----- Extrait du texte -----

TRIBUNE – Le pèlerinage traditionnel juif à la Ghriba, à Djerba, lieu de culte célèbre dans le monde entier, a soulevé, cette fois-ci, un véritable tollé auquel personne ne s’attendait.
Pourtant, ni sous Bourguiba ni sous Ben Ali et à plus forte raison sous la «Troïka», il n’y a jamais eu de contestation à son sujet. Même les faucons d’Ennahdha et autres extrémistes salafistes n’ont levé le petit doigt pour contester la présence de ces visiteurs d’origine juive débarqués d’Europe. C’était comme «halal» !
Dès lors, quelle mouche a piqué certains de nos députés pour s’emparer de l’affaire et attaquer au vitriol la jeune ministre du Tourisme et celui de l’Intérieur ? Une politisation de mauvais aloi et malvenue. Car, actuellement, notre tourisme est en train d’agoniser. Et ils veulent, aujourd’hui, l’enterrer définitivement, omettant au passage qu’il s’agit là d’un secteur-clé de notre économie. Ne dit-on pas quand le tourisme -qui fait vivre directement et indirectement des millions de personnes- marche tout marche dans le pays ?
Ceux qui s’opposent au pèlerinage de Djerba oublient que les grands tours opérateurs internationaux, de véritables trusts, sont entre les mains des Juifs. Et lors de la guerre dite des «Six jours», en juin 1967, opposant Israël à l’Egypte, la Jordanie et la Syrie, ces tours opérateurs avaient décidé d’exclure le monde arabe de leurs différents programmes. Ce fut partout la disette y compris chez nous.
Pour la petite anecdote : à l’époque, un de nos ténors hôteliers soussien débarqua illico presto à Londres où il se fit passer près des patrons des tours opérateurs pour, tout bonnement, un «Juif». Cela lui a permis de remplir, comme il se doit, ses établissements, alors que ses concurrents hôteliers délaissés se tournaient les pouces.
Les députés et les leaders en herbe qui font monter les enchères qu’ont-ils à présenter comme alternative à leur politique d’exclusion des Juifs étrangers à visiter notre pays ? Il n’y a pas longtemps encore, on a empêché qu’un grand navire ayant à son bord plus de trois mille croisiéristes puisse faire débarquer, à La Goulette, un groupe d’une quinzaine d’Israéliens. Conséquence : la direction de ce paquebot, battant pavillon américain, a décidé de rayer de son périple l’escale de Tunis. Qui est, donc, le perdant ?

-----

● **À faire**
**a.** Dans la tribune sur le pèlerinage de la Ghriba, quelle escale la direction du paquebot battant pavillon américain a-t-elle rayée de son périple ?
**b.** Poursuivez la tribune sur le pèlerinage de la Ghriba après sa dernière phrase.
Le matériel ci-après provient d'une autre source.

----- Matériel fourni -----

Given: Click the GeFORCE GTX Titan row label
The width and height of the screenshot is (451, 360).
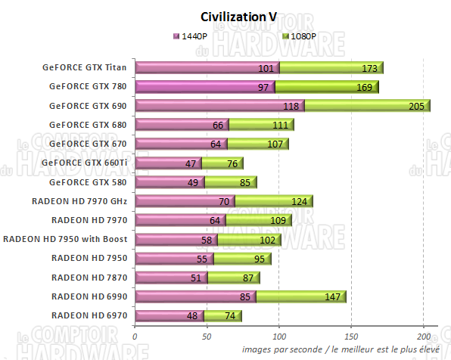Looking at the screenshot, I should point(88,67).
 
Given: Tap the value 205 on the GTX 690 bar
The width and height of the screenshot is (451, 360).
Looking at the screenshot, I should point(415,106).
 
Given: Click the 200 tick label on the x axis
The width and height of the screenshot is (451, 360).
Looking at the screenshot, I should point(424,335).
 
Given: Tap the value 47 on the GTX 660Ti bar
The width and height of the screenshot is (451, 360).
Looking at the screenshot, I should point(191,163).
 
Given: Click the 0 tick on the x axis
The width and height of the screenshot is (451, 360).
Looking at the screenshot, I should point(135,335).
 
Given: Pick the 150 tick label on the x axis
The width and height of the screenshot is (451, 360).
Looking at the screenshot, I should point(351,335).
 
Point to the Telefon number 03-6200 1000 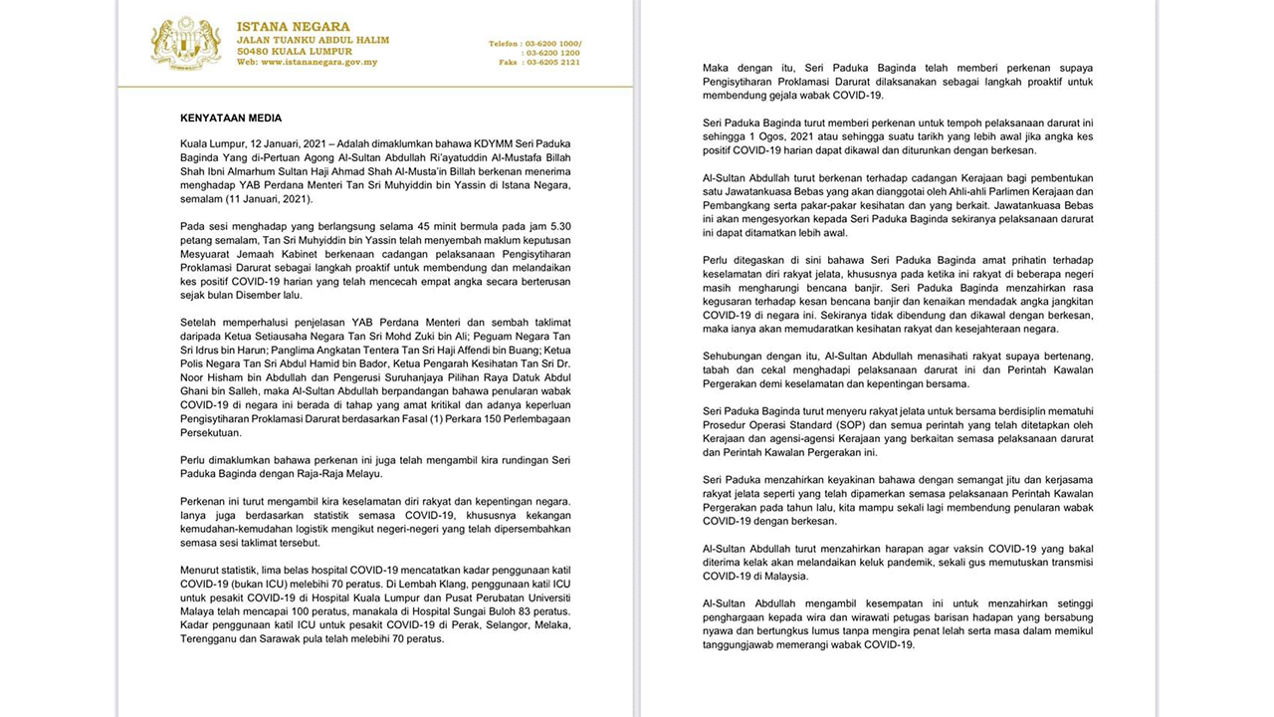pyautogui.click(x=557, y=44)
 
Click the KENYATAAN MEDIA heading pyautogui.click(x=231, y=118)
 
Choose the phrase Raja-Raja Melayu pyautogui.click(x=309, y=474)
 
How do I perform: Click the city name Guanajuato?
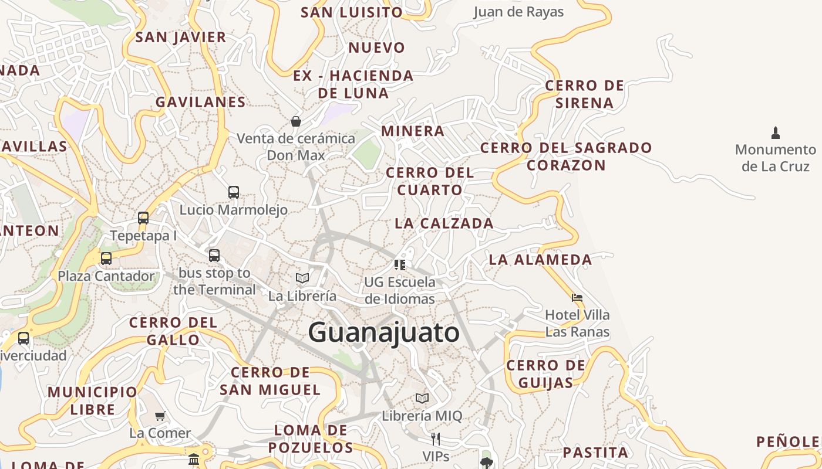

-----

● **Réponses attendues**
**a.** L'escale de Tunis.

**b.**
Si on veut, vraiment, retrouver notre place dans le tourisme méditerranéen et atteindre le chiffre de sept millions de visiteurs, souhaité pour cette année, il ne faut plus jamais mêler la politique aux autres domaines aussi bien ceux de la religion, du tourisme que du sport, par exemple. Ce sont des bourrasques inutiles et qui peuvent se révéler ruineuses. Ecorcher l’image séculaire de la tolérance religieuse de la Tunisie, qui a été de tout temps ouverte au monde extérieur, est un véritable crime…
Laissons, donc, les spécialistes, chacun dans son secteur, travailler d’arrache-pied pour faire sortir le pays, asphyxié économiquement et financièrement, des affres des insuffisances. Faire entrer le maximum de devises, c’est cela qui compte le plus aujourd’hui et demain !
*** *** ***
Un mot sur le kidnapping de nos deux diplomates en Libye que les ravisseurs veulent échanger contre la libération de six adjoints d’Abou Yadh, chef d’Ansar Chariaâ. Une tentative supplémentaire d’Al-Qaïda au Maghreb Islamique, pour essayer de déstabiliser la Tunisie, malmenée de partout.
A ce propos, il ne faut jamais abdiquer face à ces sanguinaires. Un Etat qui cède une fois, cédera toujours à l’avenir et perdra ses fondements et sa légalité…
Par contre, il faut faire pression sur ce qui reste des autorités à Tripoli pour qu’elles serrent la vis aux ravisseurs. Il faudrait, aussi, profiter de l’expérience des autres Etats dans ce type de drame. La France, par exemple, est bien placée pour nous donner un coup de main, elle qui a connu tant de faits et de méfaits liés aux enlèvements de ses ressortissants en Afrique.
Dans ce type de drame, au dénouement généralement à long terme, il faut faire preuve de patience, une longue et dure épreuve à prévoir. L’important est de garder son sang-froid face à des ravisseurs sans scrupules, se mouvant dans un Etat libyen fantoche. Car, la Libye -et c’est dommage- est en train de s’enfoncer dans un abîme sans fond !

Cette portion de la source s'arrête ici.